(Records contained in a dataset)
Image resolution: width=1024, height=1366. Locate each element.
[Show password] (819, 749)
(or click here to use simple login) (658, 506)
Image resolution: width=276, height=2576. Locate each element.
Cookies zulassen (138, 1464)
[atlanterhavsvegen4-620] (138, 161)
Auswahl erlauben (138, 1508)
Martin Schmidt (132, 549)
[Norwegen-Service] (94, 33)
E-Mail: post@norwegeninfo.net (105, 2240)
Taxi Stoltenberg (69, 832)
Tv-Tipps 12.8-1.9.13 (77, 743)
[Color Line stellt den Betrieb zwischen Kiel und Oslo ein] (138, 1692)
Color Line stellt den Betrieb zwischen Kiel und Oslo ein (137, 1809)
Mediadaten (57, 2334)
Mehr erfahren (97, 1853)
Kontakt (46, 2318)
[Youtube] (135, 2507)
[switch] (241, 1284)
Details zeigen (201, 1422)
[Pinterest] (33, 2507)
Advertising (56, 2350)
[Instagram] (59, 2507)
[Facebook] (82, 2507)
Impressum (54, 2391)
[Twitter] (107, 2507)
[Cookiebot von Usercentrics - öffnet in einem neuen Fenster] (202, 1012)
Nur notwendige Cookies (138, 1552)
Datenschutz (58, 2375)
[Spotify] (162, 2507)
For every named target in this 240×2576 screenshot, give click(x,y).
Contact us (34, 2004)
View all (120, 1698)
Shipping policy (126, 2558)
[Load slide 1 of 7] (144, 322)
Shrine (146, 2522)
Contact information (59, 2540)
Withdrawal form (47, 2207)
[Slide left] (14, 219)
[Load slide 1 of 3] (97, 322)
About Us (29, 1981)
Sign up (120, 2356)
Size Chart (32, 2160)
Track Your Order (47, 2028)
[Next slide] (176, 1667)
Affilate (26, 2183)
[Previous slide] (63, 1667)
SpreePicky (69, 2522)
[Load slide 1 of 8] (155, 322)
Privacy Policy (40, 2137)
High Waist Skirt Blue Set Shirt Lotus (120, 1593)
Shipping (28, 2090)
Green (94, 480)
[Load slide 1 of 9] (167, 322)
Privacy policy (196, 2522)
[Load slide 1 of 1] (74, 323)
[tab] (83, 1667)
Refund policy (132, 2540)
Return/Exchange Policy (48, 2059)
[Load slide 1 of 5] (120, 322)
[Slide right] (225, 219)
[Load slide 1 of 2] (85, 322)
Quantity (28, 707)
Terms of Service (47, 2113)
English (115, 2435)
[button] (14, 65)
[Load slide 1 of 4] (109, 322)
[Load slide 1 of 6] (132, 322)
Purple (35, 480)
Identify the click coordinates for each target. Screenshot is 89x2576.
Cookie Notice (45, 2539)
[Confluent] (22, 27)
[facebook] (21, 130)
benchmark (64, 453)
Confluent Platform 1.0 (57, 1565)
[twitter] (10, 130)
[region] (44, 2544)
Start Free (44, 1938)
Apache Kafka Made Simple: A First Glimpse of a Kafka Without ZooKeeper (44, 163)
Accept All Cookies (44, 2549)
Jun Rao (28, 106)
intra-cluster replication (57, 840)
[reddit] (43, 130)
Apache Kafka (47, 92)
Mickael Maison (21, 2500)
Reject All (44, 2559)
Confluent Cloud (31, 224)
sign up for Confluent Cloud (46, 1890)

§ **Exercise description**: Repeat all the records without altering a single word.

§ **Exercise answer**:
Image resolution: width=1024, height=1366. Locate each element.
[Show password] (819, 749)
(or click here to use simple login) (658, 506)
Image resolution: width=276, height=2576. Locate each element.
Cookies zulassen (138, 1464)
[atlanterhavsvegen4-620] (138, 161)
Auswahl erlauben (138, 1508)
Martin Schmidt (132, 549)
[Norwegen-Service] (94, 33)
E-Mail: post@norwegeninfo.net (105, 2240)
Taxi Stoltenberg (69, 832)
Tv-Tipps 12.8-1.9.13 (77, 743)
[Color Line stellt den Betrieb zwischen Kiel und Oslo ein] (138, 1692)
Color Line stellt den Betrieb zwischen Kiel und Oslo ein (137, 1809)
Mediadaten (57, 2334)
Mehr erfahren (97, 1853)
Kontakt (46, 2318)
[Youtube] (135, 2507)
[switch] (241, 1284)
Details zeigen (201, 1422)
[Pinterest] (33, 2507)
Advertising (56, 2350)
[Instagram] (59, 2507)
[Facebook] (82, 2507)
Impressum (54, 2391)
[Twitter] (107, 2507)
[Cookiebot von Usercentrics - öffnet in einem neuen Fenster] (202, 1012)
Nur notwendige Cookies (138, 1552)
Datenschutz (58, 2375)
[Spotify] (162, 2507)
For every named target in this 240×2576 screenshot, give click(x,y).
Contact us (34, 2004)
View all (120, 1698)
Shipping policy (126, 2558)
[Load slide 1 of 7] (144, 322)
Shrine (146, 2522)
Contact information (59, 2540)
Withdrawal form (47, 2207)
[Slide left] (14, 219)
[Load slide 1 of 3] (97, 322)
About Us (29, 1981)
Sign up (120, 2356)
Size Chart (32, 2160)
Track Your Order (47, 2028)
[Next slide] (176, 1667)
Affilate (26, 2183)
[Previous slide] (63, 1667)
SpreePicky (69, 2522)
[Load slide 1 of 8] (155, 322)
Privacy Policy (40, 2137)
High Waist Skirt Blue Set Shirt Lotus (120, 1593)
Shipping (28, 2090)
Green (94, 480)
[Load slide 1 of 9] (167, 322)
Privacy policy (196, 2522)
[Load slide 1 of 1] (74, 323)
[tab] (83, 1667)
Refund policy (132, 2540)
Return/Exchange Policy (48, 2059)
[Load slide 1 of 5] (120, 322)
[Slide right] (225, 219)
[Load slide 1 of 2] (85, 322)
Quantity (28, 707)
Terms of Service (47, 2113)
English (115, 2435)
[button] (14, 65)
[Load slide 1 of 4] (109, 322)
[Load slide 1 of 6] (132, 322)
Purple (35, 480)
Identify the click coordinates for each target. Screenshot is 89x2576.
Cookie Notice (45, 2539)
[Confluent] (22, 27)
[facebook] (21, 130)
benchmark (64, 453)
Confluent Platform 1.0 (57, 1565)
[twitter] (10, 130)
[region] (44, 2544)
Start Free (44, 1938)
Apache Kafka Made Simple: A First Glimpse of a Kafka Without ZooKeeper (44, 163)
Accept All Cookies (44, 2549)
Jun Rao (28, 106)
intra-cluster replication (57, 840)
[reddit] (43, 130)
Apache Kafka (47, 92)
Mickael Maison (21, 2500)
Reject All (44, 2559)
Confluent Cloud (31, 224)
sign up for Confluent Cloud (46, 1890)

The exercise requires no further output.